Six mots seulement, mais qui à eux seuls exprimaient, mieux qu'une déclaration enflammée, l'inquiétude amoureuse, l'hommage rendu, la douce complicité matérialisée par l'échange des diminutifs et bien d'autres choses encore …

– Pas le moins du monde. Que vas-tu chercher ? Je voudrais simplement bronzer.

« Bronzer » ! C'était la deuxième fois que le mot inconnu fleurissait sur ses lèvres (qu'elle avait délicieusement pulpeuses, au point que Adam s'en sentait tout « chose »).

– Mais enfin, que veux-tu dire, ma chérie (voir note supra) ?

– Bronzer, quoi. C'est pourtant tout simple, non ?

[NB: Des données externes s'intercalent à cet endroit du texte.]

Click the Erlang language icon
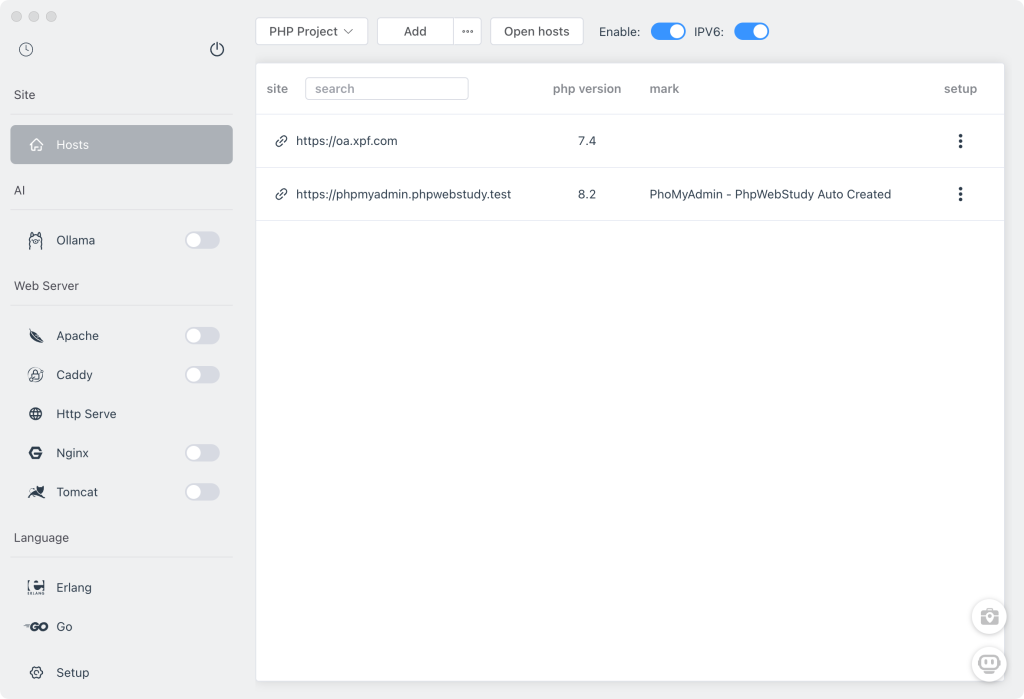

Simple peut-être, mais notre Adam n'entendait pas un traître mot de ce langage, à ses yeux hermétique et pour tout dire complètement ésotérique. Peu soucieux d'être pris pour un demeuré, il mit les pieds dans le plat:

– Ca veut dire quoi ?

– Ce que tu peux être kitsch, tout de même. Bronzer. Enfin ? Bronzer ! Bronzer, bronzée, bronzage (on aurait dit Jacques Brel déclinant son latin avant l'heure). Devenir noire; il faut te faire un dessin ?

Plus c'était simple et moins il comprenait.

– Pour quoi faire ?

– Pour quoi faire ! Mais pour te ressembler, mon chéri; tout simplement !

Adam en était toujours à s'interroger sur l'intérêt de cet étrange comportement (scepticisme qui, semble-t-il, a traversé les temps jusque de nos jours). Il remarqua seulement (en rougissant en secret, la couleur de sa peau l'y obligeant) l'hommage appuyé, quoique implicite, qu'elle venait de lui rendre. Il n'en demandait pas davantage pour gage de son bonheur (ergo, de leur bonheur, enchaîna-t-il, inventant du même coup le machisme) présent et à venir.

Et c'est ainsi que disparut jusqu'au souvenir que Lilith ait jamais pu exister. Son image fut occultée, gommée proprement, à tout jamais ou du moins jusqu'à ce que l'Alphabet de Ben-Sira la fasse resurgir du fin fond des ténèbres; encore convient-il de noter que même cela n'est pas certain et que le doute reste permis, tant l'authenticité historique du document demeure controversée.


[1] Les observateurs noteront que pour la seconde fois, Eve avait donné du « mon chéri »à Adam, opposant par prétérition le plus cinglant démenti à ses futurs détracteurs qui prétendent que l'expression ne le doit qu'à la commodité afin d'éviter le piège pour celle (ou celui) qui risque de confondre les prénoms. A ceux- là nous répondrons qu'Adam n'avait rien d'une aiguille dans une botte de foin.